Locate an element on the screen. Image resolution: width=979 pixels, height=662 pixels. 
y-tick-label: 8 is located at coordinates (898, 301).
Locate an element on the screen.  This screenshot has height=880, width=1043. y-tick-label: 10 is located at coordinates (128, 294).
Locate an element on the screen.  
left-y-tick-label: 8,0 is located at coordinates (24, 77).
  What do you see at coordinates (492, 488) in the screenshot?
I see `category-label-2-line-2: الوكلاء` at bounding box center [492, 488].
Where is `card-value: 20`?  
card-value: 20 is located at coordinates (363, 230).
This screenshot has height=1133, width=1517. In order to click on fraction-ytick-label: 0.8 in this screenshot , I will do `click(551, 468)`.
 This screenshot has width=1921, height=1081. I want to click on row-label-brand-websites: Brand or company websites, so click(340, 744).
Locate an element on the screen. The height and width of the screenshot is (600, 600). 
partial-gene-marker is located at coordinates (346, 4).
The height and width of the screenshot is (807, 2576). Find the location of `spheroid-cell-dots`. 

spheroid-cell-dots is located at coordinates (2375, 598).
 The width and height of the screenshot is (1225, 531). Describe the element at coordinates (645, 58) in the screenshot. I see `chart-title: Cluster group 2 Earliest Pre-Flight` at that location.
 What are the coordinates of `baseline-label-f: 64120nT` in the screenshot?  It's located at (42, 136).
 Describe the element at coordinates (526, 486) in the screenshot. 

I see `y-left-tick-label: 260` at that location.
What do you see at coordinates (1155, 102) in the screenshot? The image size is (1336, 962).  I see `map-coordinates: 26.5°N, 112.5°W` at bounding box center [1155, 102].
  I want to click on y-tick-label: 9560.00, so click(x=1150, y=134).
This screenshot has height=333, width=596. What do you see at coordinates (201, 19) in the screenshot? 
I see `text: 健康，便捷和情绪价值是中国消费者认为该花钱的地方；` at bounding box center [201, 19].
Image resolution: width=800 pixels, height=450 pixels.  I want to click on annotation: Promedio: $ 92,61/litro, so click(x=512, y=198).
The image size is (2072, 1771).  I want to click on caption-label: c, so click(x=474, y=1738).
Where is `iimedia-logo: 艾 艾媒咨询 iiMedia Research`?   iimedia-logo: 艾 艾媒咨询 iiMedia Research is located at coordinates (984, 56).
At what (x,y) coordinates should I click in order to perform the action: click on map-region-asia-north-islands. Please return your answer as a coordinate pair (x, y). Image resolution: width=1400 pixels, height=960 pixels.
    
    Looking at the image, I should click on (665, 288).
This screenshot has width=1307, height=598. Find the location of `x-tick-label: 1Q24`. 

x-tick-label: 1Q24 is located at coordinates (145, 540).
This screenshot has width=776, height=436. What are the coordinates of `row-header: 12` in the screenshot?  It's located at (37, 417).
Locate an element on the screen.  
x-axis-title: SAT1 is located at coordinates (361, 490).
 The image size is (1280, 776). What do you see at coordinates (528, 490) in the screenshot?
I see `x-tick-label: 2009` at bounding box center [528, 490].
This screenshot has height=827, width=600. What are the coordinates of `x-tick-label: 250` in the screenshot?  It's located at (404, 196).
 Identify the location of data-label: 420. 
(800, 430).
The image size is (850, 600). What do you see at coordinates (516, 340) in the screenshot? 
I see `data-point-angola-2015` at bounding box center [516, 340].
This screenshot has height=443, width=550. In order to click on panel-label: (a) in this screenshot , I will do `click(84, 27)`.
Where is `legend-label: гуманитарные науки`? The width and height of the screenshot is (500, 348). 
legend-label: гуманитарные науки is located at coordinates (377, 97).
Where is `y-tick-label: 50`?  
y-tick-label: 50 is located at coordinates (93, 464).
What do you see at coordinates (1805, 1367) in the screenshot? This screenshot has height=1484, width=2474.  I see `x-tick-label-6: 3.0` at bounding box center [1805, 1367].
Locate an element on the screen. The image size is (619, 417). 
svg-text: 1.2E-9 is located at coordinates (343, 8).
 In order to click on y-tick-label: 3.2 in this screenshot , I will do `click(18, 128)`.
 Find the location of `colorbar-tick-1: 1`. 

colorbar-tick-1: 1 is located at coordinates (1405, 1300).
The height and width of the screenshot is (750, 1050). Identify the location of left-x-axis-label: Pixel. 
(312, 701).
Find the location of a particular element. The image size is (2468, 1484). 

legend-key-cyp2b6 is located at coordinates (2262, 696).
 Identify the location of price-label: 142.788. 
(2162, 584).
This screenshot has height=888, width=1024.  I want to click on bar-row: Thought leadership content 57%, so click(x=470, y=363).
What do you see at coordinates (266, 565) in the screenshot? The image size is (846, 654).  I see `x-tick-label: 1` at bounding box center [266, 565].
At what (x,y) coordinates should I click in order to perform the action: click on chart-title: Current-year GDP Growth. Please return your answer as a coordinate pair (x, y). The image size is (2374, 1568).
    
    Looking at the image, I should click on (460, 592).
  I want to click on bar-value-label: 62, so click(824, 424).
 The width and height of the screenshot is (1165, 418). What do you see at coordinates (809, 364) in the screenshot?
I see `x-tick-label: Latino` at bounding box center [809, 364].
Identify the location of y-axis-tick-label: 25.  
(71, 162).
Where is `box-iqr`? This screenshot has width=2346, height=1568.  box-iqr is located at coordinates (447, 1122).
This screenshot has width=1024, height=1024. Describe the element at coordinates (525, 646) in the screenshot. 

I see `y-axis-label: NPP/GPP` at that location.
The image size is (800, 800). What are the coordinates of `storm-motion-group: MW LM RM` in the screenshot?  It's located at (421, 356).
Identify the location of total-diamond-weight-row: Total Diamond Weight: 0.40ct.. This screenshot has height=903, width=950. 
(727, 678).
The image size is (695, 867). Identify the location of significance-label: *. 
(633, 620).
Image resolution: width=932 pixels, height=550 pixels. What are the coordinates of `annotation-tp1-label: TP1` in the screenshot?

------------------------

▸ **What to do**: Transcribe the listing above line for line, leaving every character, space, and blank line unchanged.

▸ **Output for this exercise**:
Locate an element on the screen. Image resolution: width=979 pixels, height=662 pixels. 
y-tick-label: 8 is located at coordinates (898, 301).
Locate an element on the screen.  This screenshot has height=880, width=1043. y-tick-label: 10 is located at coordinates (128, 294).
Locate an element on the screen.  
left-y-tick-label: 8,0 is located at coordinates (24, 77).
  What do you see at coordinates (492, 488) in the screenshot?
I see `category-label-2-line-2: الوكلاء` at bounding box center [492, 488].
Where is `card-value: 20`?  
card-value: 20 is located at coordinates (363, 230).
This screenshot has height=1133, width=1517. In order to click on fraction-ytick-label: 0.8 in this screenshot , I will do `click(551, 468)`.
 This screenshot has width=1921, height=1081. I want to click on row-label-brand-websites: Brand or company websites, so click(340, 744).
Locate an element on the screen. The height and width of the screenshot is (600, 600). 
partial-gene-marker is located at coordinates (346, 4).
The height and width of the screenshot is (807, 2576). Find the location of `spheroid-cell-dots`. 

spheroid-cell-dots is located at coordinates (2375, 598).
 The width and height of the screenshot is (1225, 531). Describe the element at coordinates (645, 58) in the screenshot. I see `chart-title: Cluster group 2 Earliest Pre-Flight` at that location.
 What are the coordinates of `baseline-label-f: 64120nT` in the screenshot?  It's located at (42, 136).
 Describe the element at coordinates (526, 486) in the screenshot. 

I see `y-left-tick-label: 260` at that location.
What do you see at coordinates (1155, 102) in the screenshot? The image size is (1336, 962).  I see `map-coordinates: 26.5°N, 112.5°W` at bounding box center [1155, 102].
  I want to click on y-tick-label: 9560.00, so click(x=1150, y=134).
This screenshot has height=333, width=596. What do you see at coordinates (201, 19) in the screenshot? 
I see `text: 健康，便捷和情绪价值是中国消费者认为该花钱的地方；` at bounding box center [201, 19].
Image resolution: width=800 pixels, height=450 pixels.  I want to click on annotation: Promedio: $ 92,61/litro, so click(x=512, y=198).
The image size is (2072, 1771).  I want to click on caption-label: c, so click(x=474, y=1738).
Where is `iimedia-logo: 艾 艾媒咨询 iiMedia Research`?   iimedia-logo: 艾 艾媒咨询 iiMedia Research is located at coordinates (984, 56).
At what (x,y) coordinates should I click in order to perform the action: click on map-region-asia-north-islands. Please return your answer as a coordinate pair (x, y). Image resolution: width=1400 pixels, height=960 pixels.
    
    Looking at the image, I should click on (665, 288).
This screenshot has width=1307, height=598. Find the location of `x-tick-label: 1Q24`. 

x-tick-label: 1Q24 is located at coordinates (145, 540).
This screenshot has width=776, height=436. What are the coordinates of `row-header: 12` in the screenshot?  It's located at (37, 417).
Locate an element on the screen.  
x-axis-title: SAT1 is located at coordinates (361, 490).
 The image size is (1280, 776). What do you see at coordinates (528, 490) in the screenshot?
I see `x-tick-label: 2009` at bounding box center [528, 490].
This screenshot has height=827, width=600. What are the coordinates of `x-tick-label: 250` in the screenshot?  It's located at (404, 196).
 Identify the location of data-label: 420. 
(800, 430).
The image size is (850, 600). What do you see at coordinates (516, 340) in the screenshot? 
I see `data-point-angola-2015` at bounding box center [516, 340].
This screenshot has height=443, width=550. In order to click on panel-label: (a) in this screenshot , I will do `click(84, 27)`.
Where is `legend-label: гуманитарные науки`? The width and height of the screenshot is (500, 348). 
legend-label: гуманитарные науки is located at coordinates (377, 97).
Where is `y-tick-label: 50`?  
y-tick-label: 50 is located at coordinates (93, 464).
What do you see at coordinates (1805, 1367) in the screenshot? This screenshot has height=1484, width=2474.  I see `x-tick-label-6: 3.0` at bounding box center [1805, 1367].
Locate an element on the screen. The image size is (619, 417). 
svg-text: 1.2E-9 is located at coordinates (343, 8).
 In order to click on y-tick-label: 3.2 in this screenshot , I will do `click(18, 128)`.
 Find the location of `colorbar-tick-1: 1`. 

colorbar-tick-1: 1 is located at coordinates (1405, 1300).
The height and width of the screenshot is (750, 1050). Identify the location of left-x-axis-label: Pixel. 
(312, 701).
Find the location of a particular element. The image size is (2468, 1484). 

legend-key-cyp2b6 is located at coordinates (2262, 696).
 Identify the location of price-label: 142.788. 
(2162, 584).
This screenshot has height=888, width=1024.  I want to click on bar-row: Thought leadership content 57%, so click(x=470, y=363).
What do you see at coordinates (266, 565) in the screenshot? The image size is (846, 654).  I see `x-tick-label: 1` at bounding box center [266, 565].
At what (x,y) coordinates should I click in order to perform the action: click on chart-title: Current-year GDP Growth. Please return your answer as a coordinate pair (x, y). The image size is (2374, 1568).
    
    Looking at the image, I should click on (460, 592).
  I want to click on bar-value-label: 62, so click(824, 424).
 The width and height of the screenshot is (1165, 418). What do you see at coordinates (809, 364) in the screenshot?
I see `x-tick-label: Latino` at bounding box center [809, 364].
Identify the location of y-axis-tick-label: 25.  
(71, 162).
Where is `box-iqr`? This screenshot has width=2346, height=1568.  box-iqr is located at coordinates (447, 1122).
This screenshot has width=1024, height=1024. Describe the element at coordinates (525, 646) in the screenshot. 

I see `y-axis-label: NPP/GPP` at that location.
The image size is (800, 800). What are the coordinates of `storm-motion-group: MW LM RM` in the screenshot?  It's located at (421, 356).
Identify the location of total-diamond-weight-row: Total Diamond Weight: 0.40ct.. This screenshot has height=903, width=950. 
(727, 678).
The image size is (695, 867). Identify the location of significance-label: *. 
(633, 620).
Image resolution: width=932 pixels, height=550 pixels. What are the coordinates of `annotation-tp1-label: TP1` in the screenshot?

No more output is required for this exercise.